“To think about the definition of ‘Catfish,’ it’s really anybody that is willing to take a risk, push the envelope, leave their comfort zone.”
~ Nev Shulman
Nev Shulman, a 20-something photographer from New York City, was heartbroken to discover that the girl he was falling for online was actually a disturbed, middle-aged mother who took on the role of several false personas. Catfish, the 2010 documentary that featured Nev’s journey, encouraged others to share stories of their own. “Catfish,” the television show, debuted this past November on MTV; Nev and his filmmaker friend, Max Joseph, travel around the country to help those involved in online relationships meet face-to face.
The catch? They all hope that the person they’ve emotionally invested in is who they say they are.
Spoilers below, so stop reading if you don’t want to know what the series is about.
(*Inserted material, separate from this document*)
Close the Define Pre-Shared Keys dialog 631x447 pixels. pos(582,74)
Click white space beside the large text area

What I’ve personally found interesting is getting a glimpse into what’s really occurring behind the scenes. Why do some people feel the need to pretend that they are someone else, or why promote other levels of deception? And why does the person on the other end want to believe that it’s all true?
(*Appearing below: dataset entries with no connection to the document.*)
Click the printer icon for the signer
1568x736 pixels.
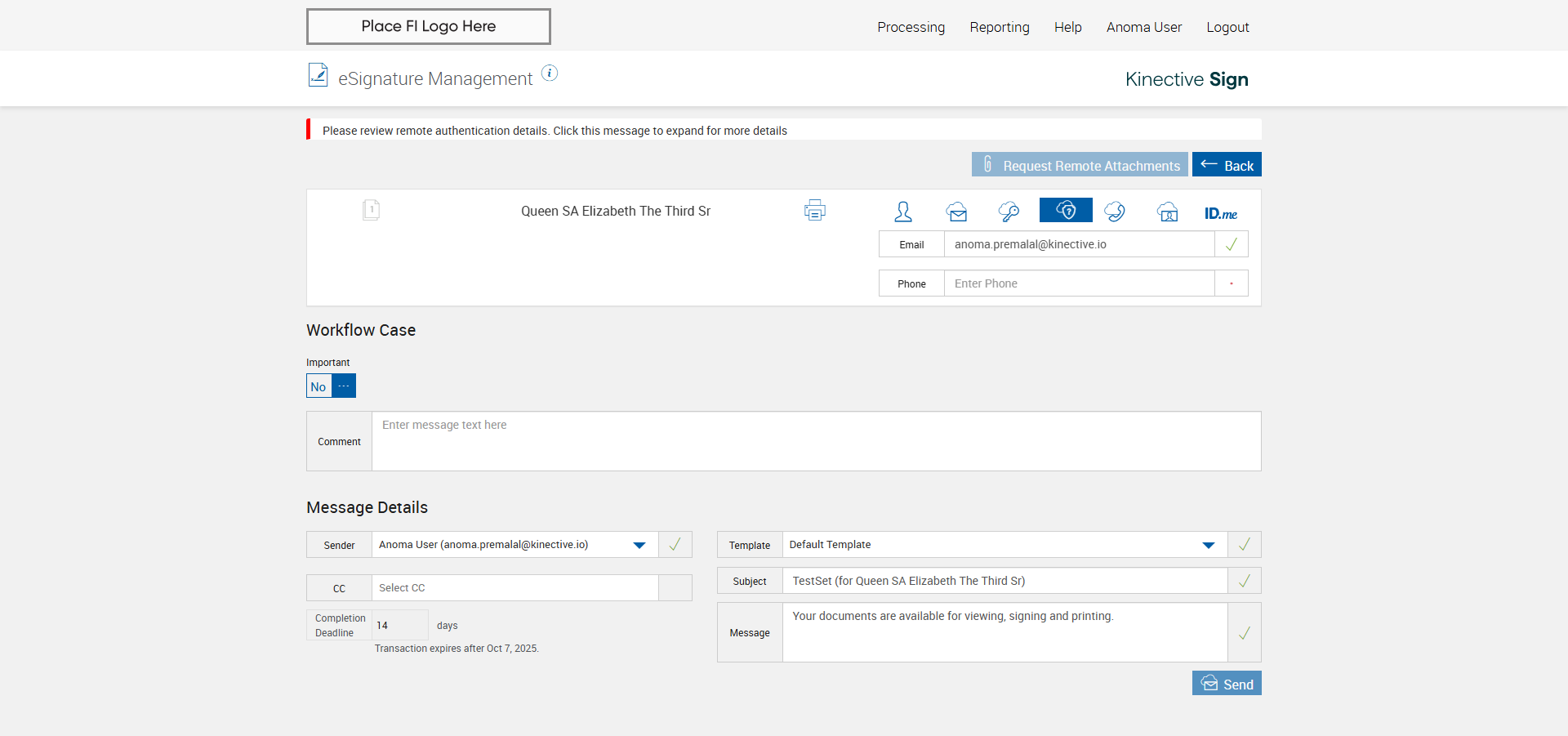pyautogui.click(x=814, y=211)
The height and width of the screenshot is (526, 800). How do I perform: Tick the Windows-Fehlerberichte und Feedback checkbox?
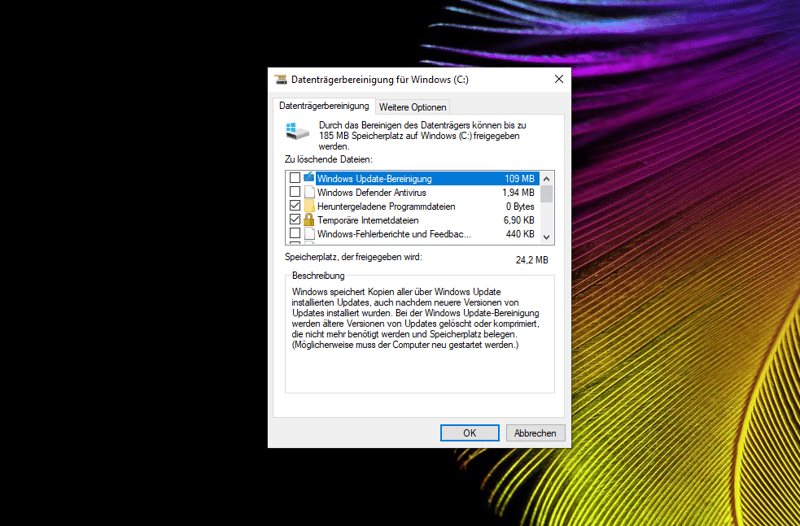click(294, 234)
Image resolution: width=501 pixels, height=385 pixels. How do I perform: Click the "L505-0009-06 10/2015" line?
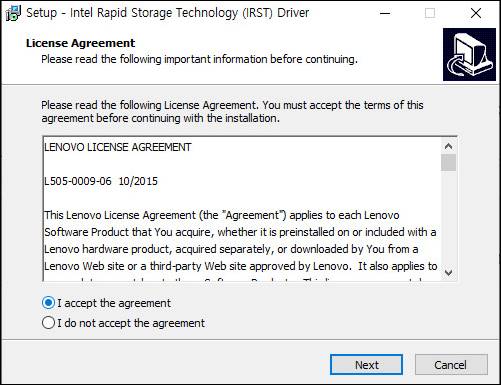coord(101,181)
The very first episode features Sunny, a 21 year-old college student, who fell in love with Jamison after talking online for several months. They phoned, e-mailed, texted, and even went as far to discuss a future together, children included. He portrayed himself as a model, a television writer, and an aspiring anesthesiologist. Too good to be authentic?
“I bet everything in my life on this,” Sunny told Nev. Nev and Max researched Jamison’s history and discovered that basic aspects of his life simply did not check out. For one, his claim to writing cue cards for Chelsea Handler is dismissed as soon as it’s uncovered that cue cards on the Chelsea Handler show don’t even exist.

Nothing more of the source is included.